9/11 and the Christian music response: Also at Jesus Junkyard, I wrote this piece about how CCM responded to the Sept. 11 attacks. From jingoistic anthems to the birth of the modern worship movement, I think there’s a line to be drawn in Christian culture that exists on Sept. 11, 2001.
Chrisicisms
The pop culture I’m consuming
Survivor’s Song by Paul Tremblay: Tremblay’s horror novel received notice when it was released earlier this year because its look at a world under pandemic so eerily predicted our current state. Of course, it’s not one-to-one. This novel focuses on Massachusetts being plagued by a mutated rabies virus, not a nation under quarantine. But Tremblay’s depictions of overrun hospitals, unrest in the streets, and conspiracy theories run amok is very familiar. But this isn’t pandemic porn; what Tremblay has crafted is an intimate, haunting story about two friends trying to survive an increasingly bleak situation. The prose is often beautiful, even in its most horrible moments, and Tremblay has a knack for balancing hope and horror. It might have worked slightly better as a short story or novella that cut some extraneous bits, but as is it’s an effective and often moving piece of work.
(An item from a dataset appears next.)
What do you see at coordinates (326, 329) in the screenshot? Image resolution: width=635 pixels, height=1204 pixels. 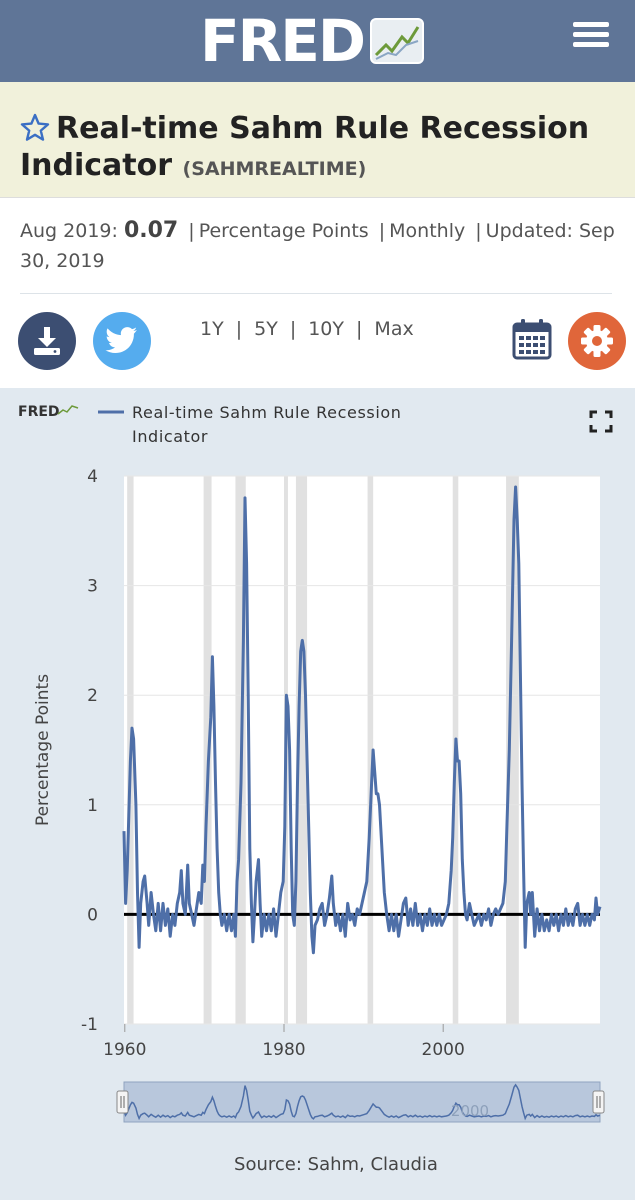 I see `range-10y: 10Y` at bounding box center [326, 329].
Only Murders in the Building (Hulu): My wife and I are two episodes into this series, and I’m really enjoying it. Chances are, I’d watch it just because it stars Steve Martin and Martin Short, but I’m impressed by how good it really is. The show finds three residents of a New York apartment (Martin, Short, and Selena Gomez) bonding over their love of true crime podcasts and joining to solve a murder in their own building. I’d expected the presence of the two to lead to a broad, silly farce. And the show is often very funny. But it’s a more subdued, smart comedy, more in line with what Martin has written in his plays and novels. The podcast and murder angle is fun, and there’s a genuinely good mystery that unrolls. But what I’m most drawn to is its approach to loneliness and the way big cities allow people to isolate and hide their deepest secrets. Curious to see where this one goes.
What We Do in the Shadows (FX): Now this is the silly stuff. The vampire mockumentary hits its third season and it’s just as crude, funny and inventive as ever. Taika Waititi’s film of the same name is one of my very favorite movies of the decade and possibly the funniest movie of the last 20 years, so this show had a huge hurdle to clear. Three seasons in, I’ve laughed very hard and very often at the antics of Nadja, Lazlo, Nandor, Guillermo and Colin Robinson. The show can be smart in finding new ways to draw laughs from vampire mythology and the modern world, or it can devolve into low-brow bathroom and bedroom humor. Either way, it consistently works.
Brooklyn Nine-Nine (NBC): My wife and I have long been fans of the Andy Samberg police comedy, but somehow we let three weeks of double episodes pass before catching up. Halfway through its final season, the show is just as funny and lovable as ever, and it also is taking some attempts to address the current national police situation. Honestly, I like the show just when it’s a silly, weird hangout comedy, and I continue to love every word out of Andre Braugher’s mouth. I’m curious to see how this wraps up its run.